Hsu was born in Keelung,[4] Taiwan, and came to the United States after graduating from National Taiwan University with a BS in E.E. He started his graduate work at Carnegie Mellon University in the field of computer chess in the year 1985.[5] In 1988 he was part of the "Deep Thought" team that won the Fredkin Intermediate Prize for Deep Thought's grandmaster-level performance.[6] In 1989 he joined IBM to design a chess-playing computer[7] and received a Ph.D. in computer science with honors from Carnegie Mellon University.[5]
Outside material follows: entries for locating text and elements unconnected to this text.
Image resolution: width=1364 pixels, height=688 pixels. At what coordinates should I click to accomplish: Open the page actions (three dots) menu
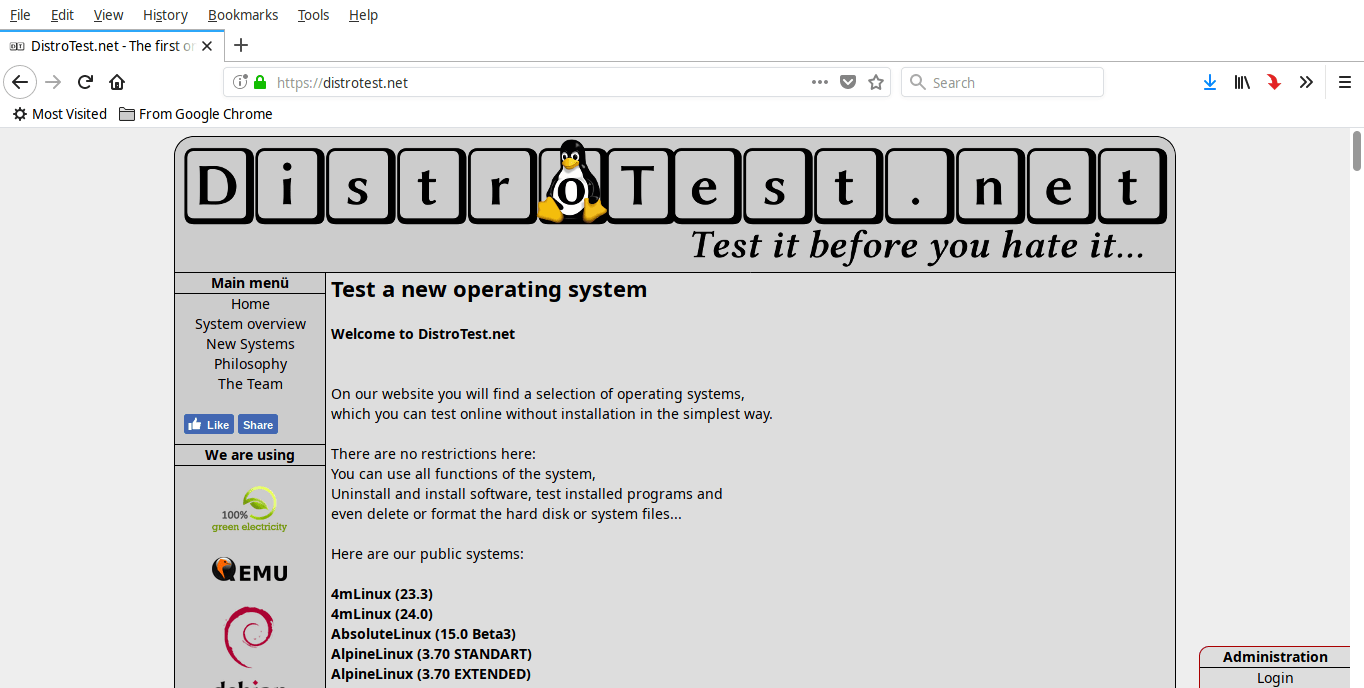pos(819,82)
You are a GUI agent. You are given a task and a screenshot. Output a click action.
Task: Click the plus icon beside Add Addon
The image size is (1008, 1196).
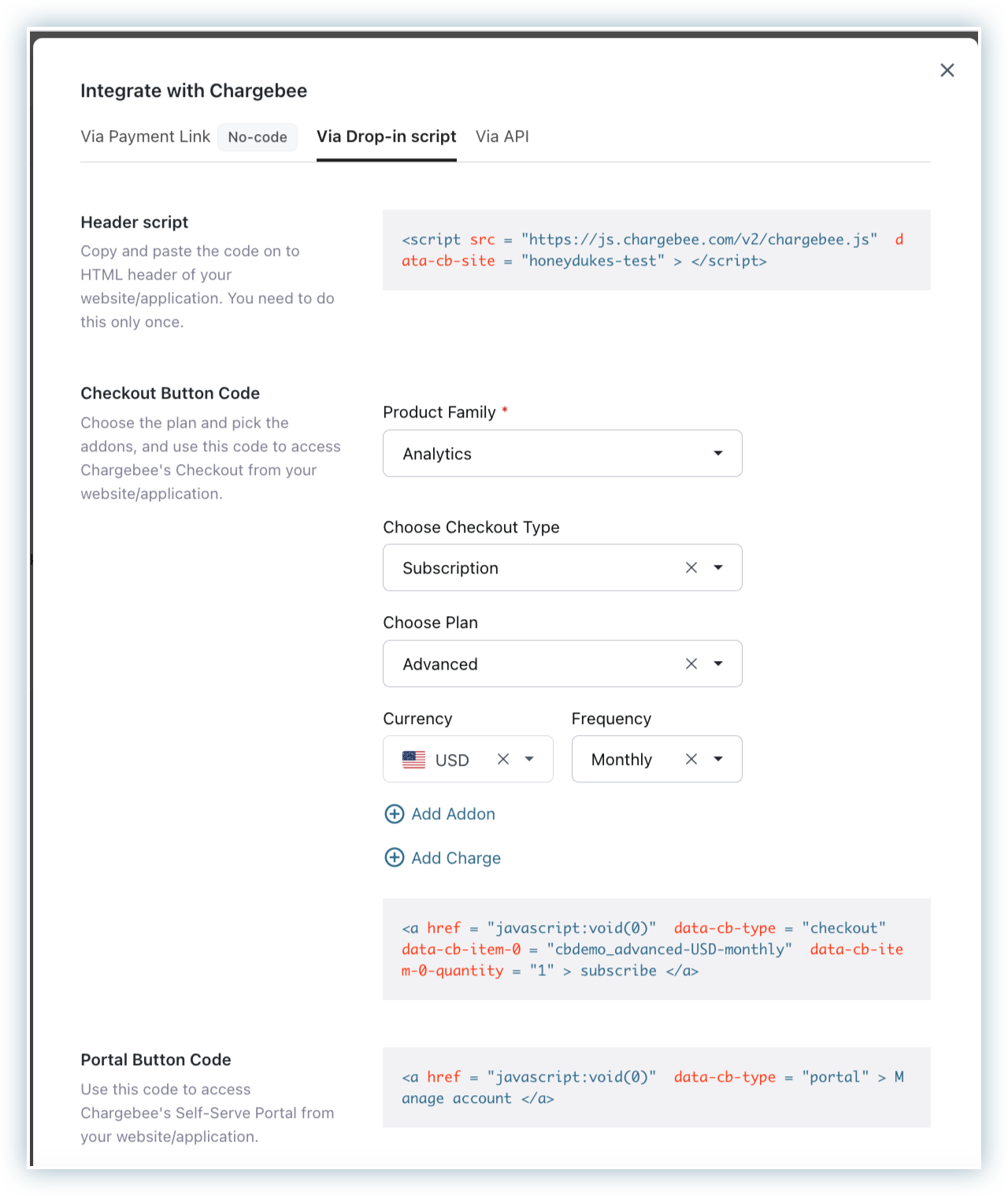tap(394, 814)
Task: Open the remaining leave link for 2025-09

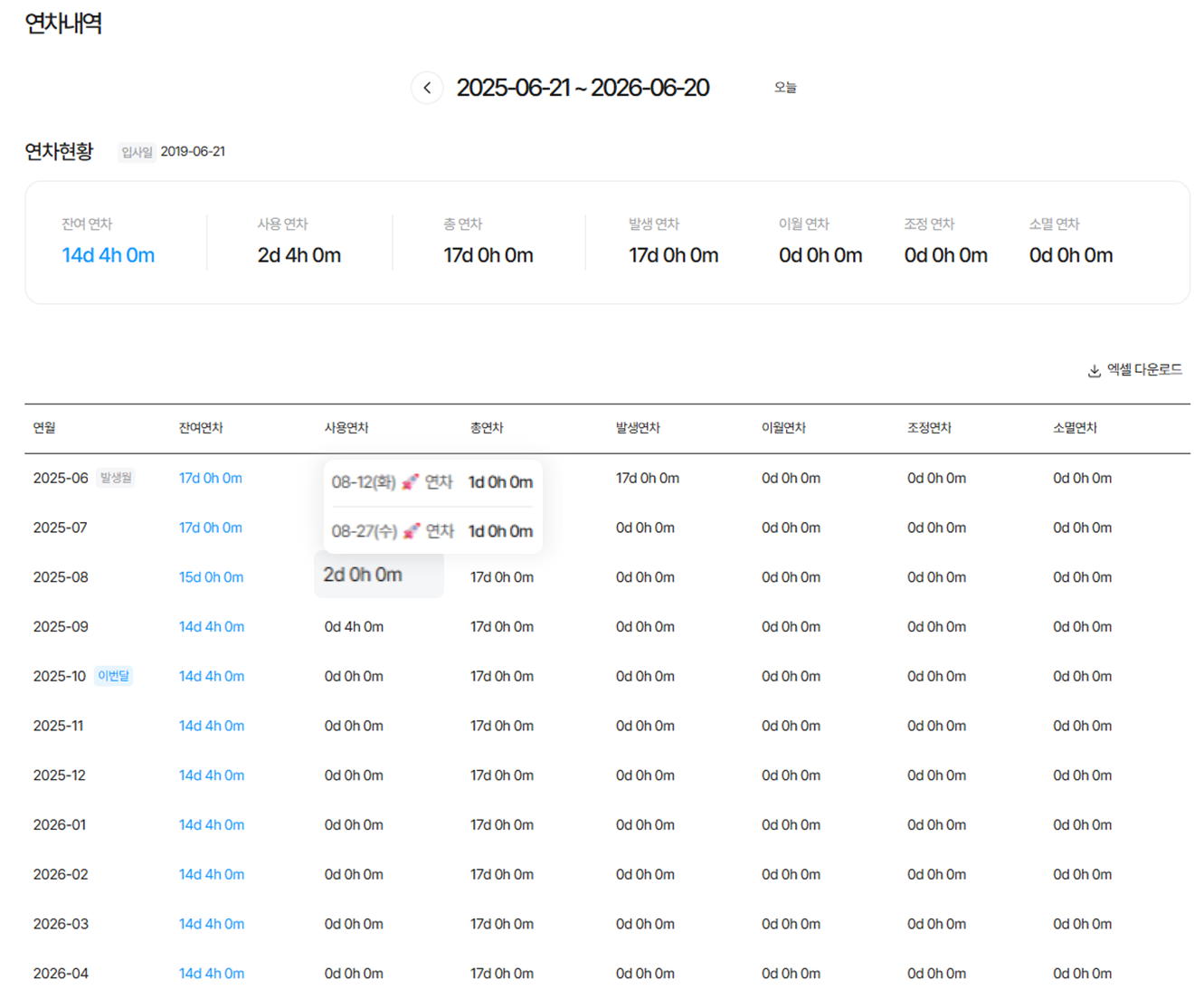Action: [x=211, y=627]
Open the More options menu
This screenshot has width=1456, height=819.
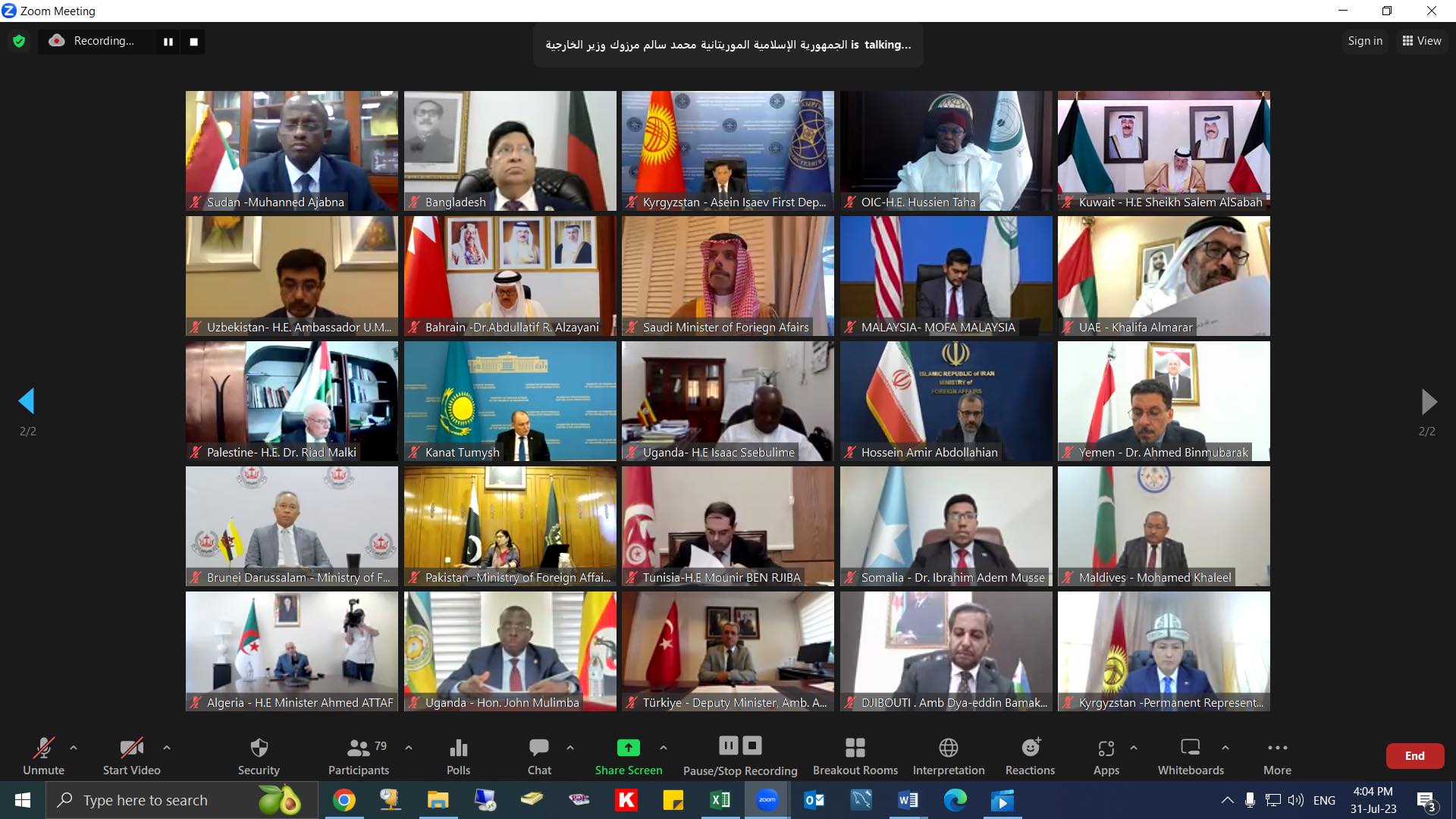1277,755
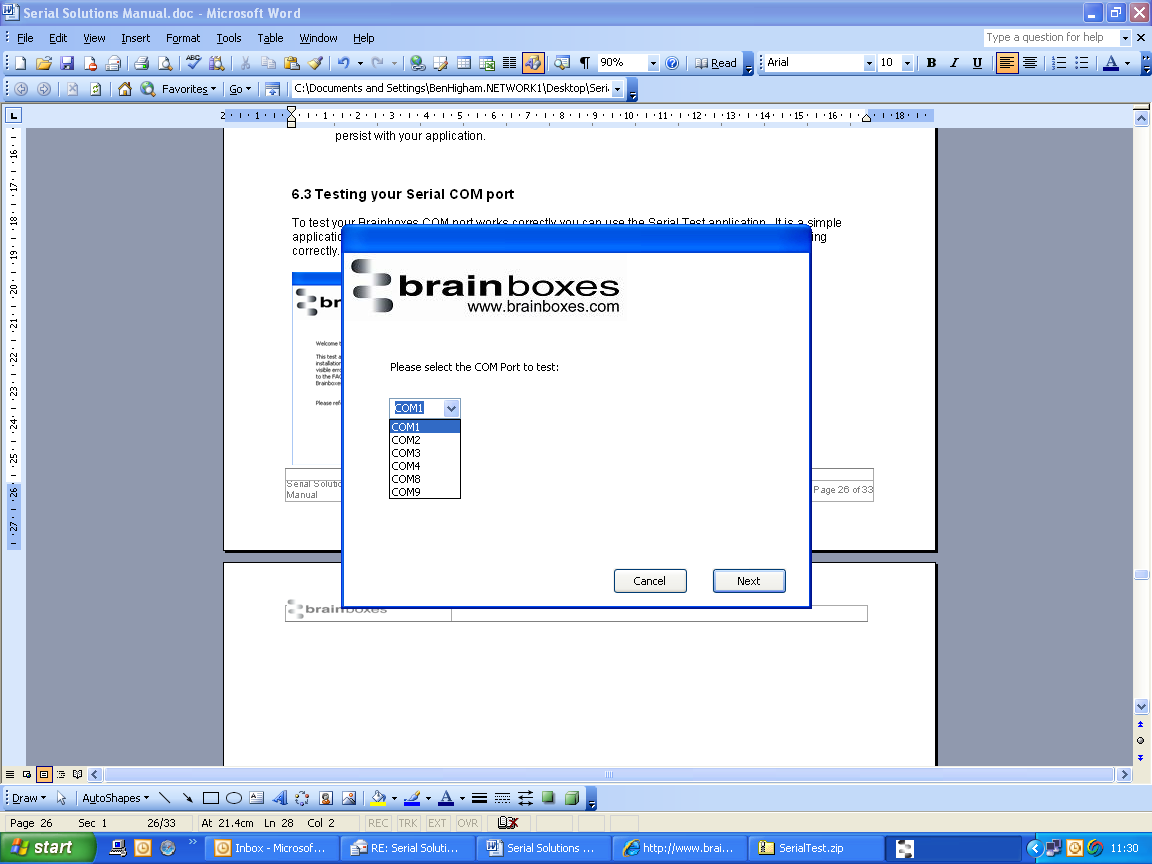The image size is (1152, 864).
Task: Open the Fill Color paint bucket swatch
Action: click(x=378, y=798)
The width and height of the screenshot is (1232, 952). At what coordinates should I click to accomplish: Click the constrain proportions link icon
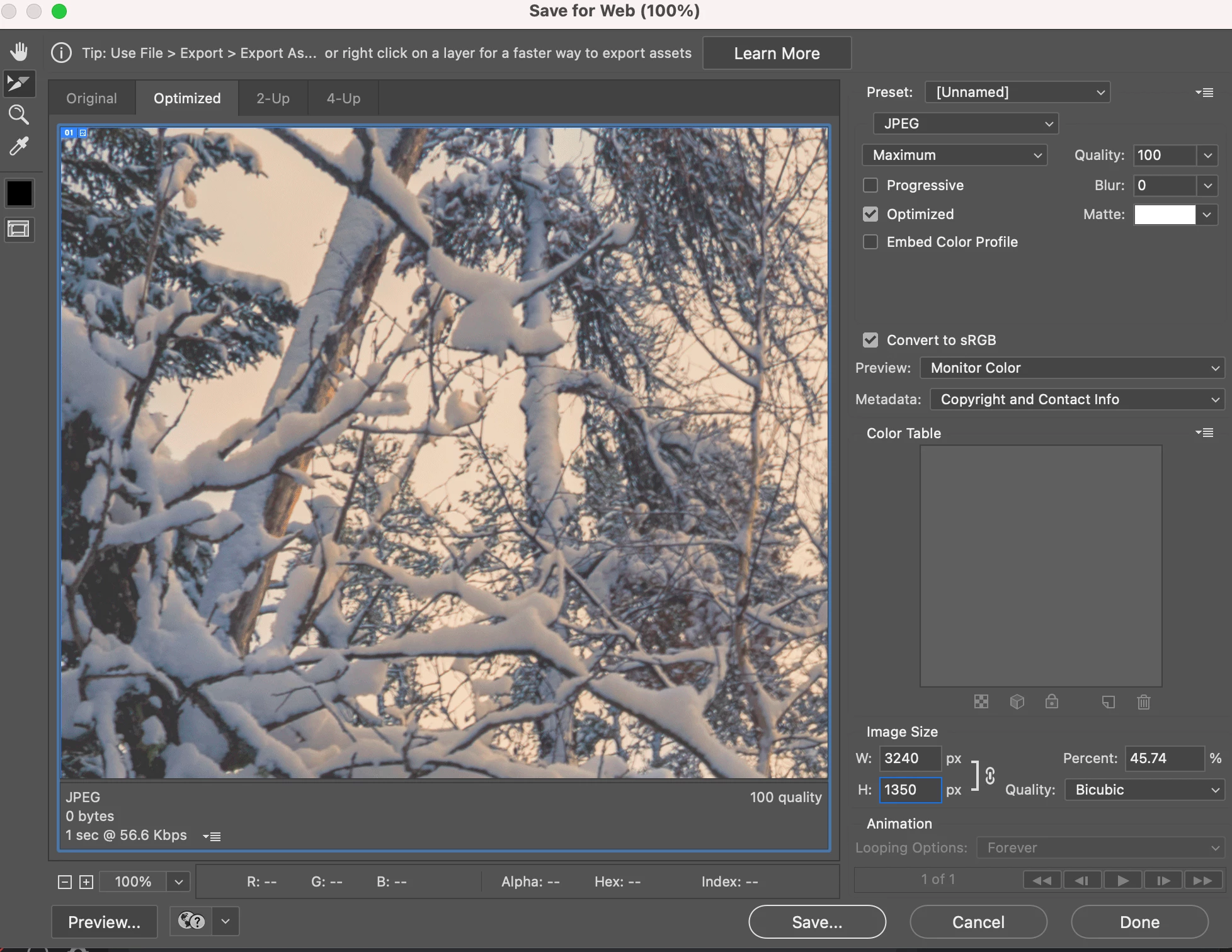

In 1991, the Association for Computing Machinery awarded Hsu a Grace Murray Hopper Award for his work on Deep Blue. In 1996, the supercomputer lost to world chess champion Garry Kasparov.[6] After the loss, Hsu's team prepared for a re-match. During the re-match with Kasparov, the supercomputer had double the processing power it had during the previous match. On May 11, 1997, Kasparov lost the sixth and final game, and, with it, the match (2½–3½).[6]
Prior to building the supercomputer Deep Blue[7] that defeated Kasparov, Hsu worked on many other chess computers. He started with ChipTest, a simple chess-playing chip, based on a design from Unix-inventor Ken Thompson's Belle, and very different from the other chess-playing computer being developed at Carnegie Mellon, HiTech, which was developed by Hans Berliner and included 64 different chess chips for the move generator instead of the one in Hsu's series. Hsu went on to build the successively better chess-playing computers Deep Thought, Deep Thought II, and Deep Blue Prototype.[5]
In 2003, Hsu joined Microsoft Research Asia, in Beijing.[8] In 2007, he stated the view that brute-force computation has eclipsed humans in chess, and it could soon do the same in the ancient Asian game of Go.[9] This came to pass nine years later in 2016.